Running to 70 tracks, O is both thrilling and rewarding.
Colin Buttimer 2010-09-08
O is Oval's first long-play release in a decade, following the release of an EP, Oh. Both works reveal a very different sound from Oval's exploration of digital distortion. O comprises 70 tracks over a total of almost two hours. Oval released their first album, Wohnton, in 1993 and worked as a trio until 1995 when founding members Frank Metzger and Sebastian Oschatz departed, leaving Markus Popp to continue alone.
With O, Markus Pop has reinvented Oval using new techniques to produce a challenging sound world that's simultaneously exhausting and fascinating. If the listener survives the feeling of being overwhelmed by the sheer number of compositions, their predominantly brief length and the amount of detail that can be heard in each track, O is both thrilling and rewarding.
Panorama is a surprising opener, beatific and lulling in its effect, the sound distinctly synthetic. ah! follows, driven by energetic, acoustic drumming that sits back in the mix behind sheets of melodic texture. Anyone acquainted with Oval's previous work will recognise the novelty of traditional percussion here. Later, Dolo glides forward on delicate harmonics and chimeric percussion. Although synthetic, Oval's new sound world appears to be physically triggered rather than the result of programming, at times sounding like plucked or hammered strings.

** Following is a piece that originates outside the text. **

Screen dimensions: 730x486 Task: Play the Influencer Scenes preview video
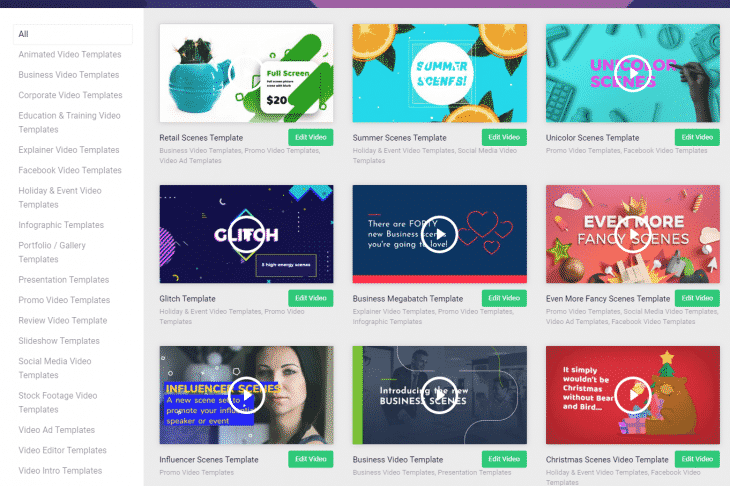click(x=246, y=395)
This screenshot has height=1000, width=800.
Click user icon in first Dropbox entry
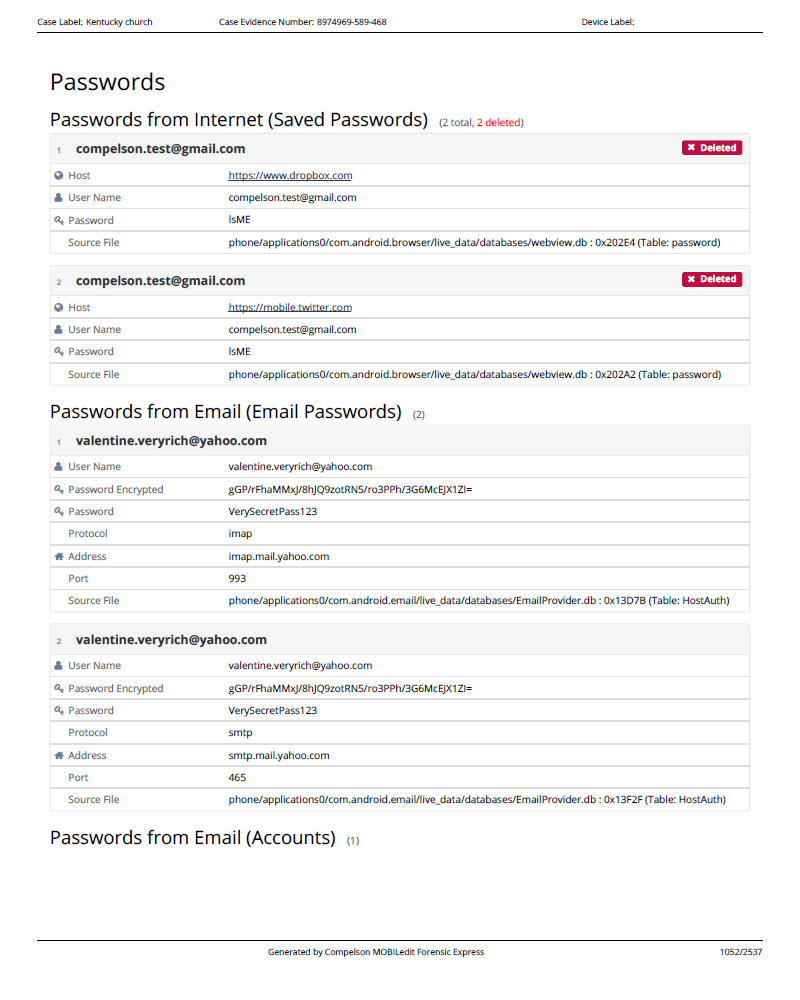tap(59, 198)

Listened to closely, each track reveals a precise and jewel-like structure, while in its totality O refuses any intimation of form that might restrict the experience of listening to it. Tracks such as cinematic or sky could be repeated over and over as a sonic backdrop. There's a paradoxical sense of focused indeterminacy at play. With its constant changes in tempo, O appears to stretch time elastically, becoming seemingly endless.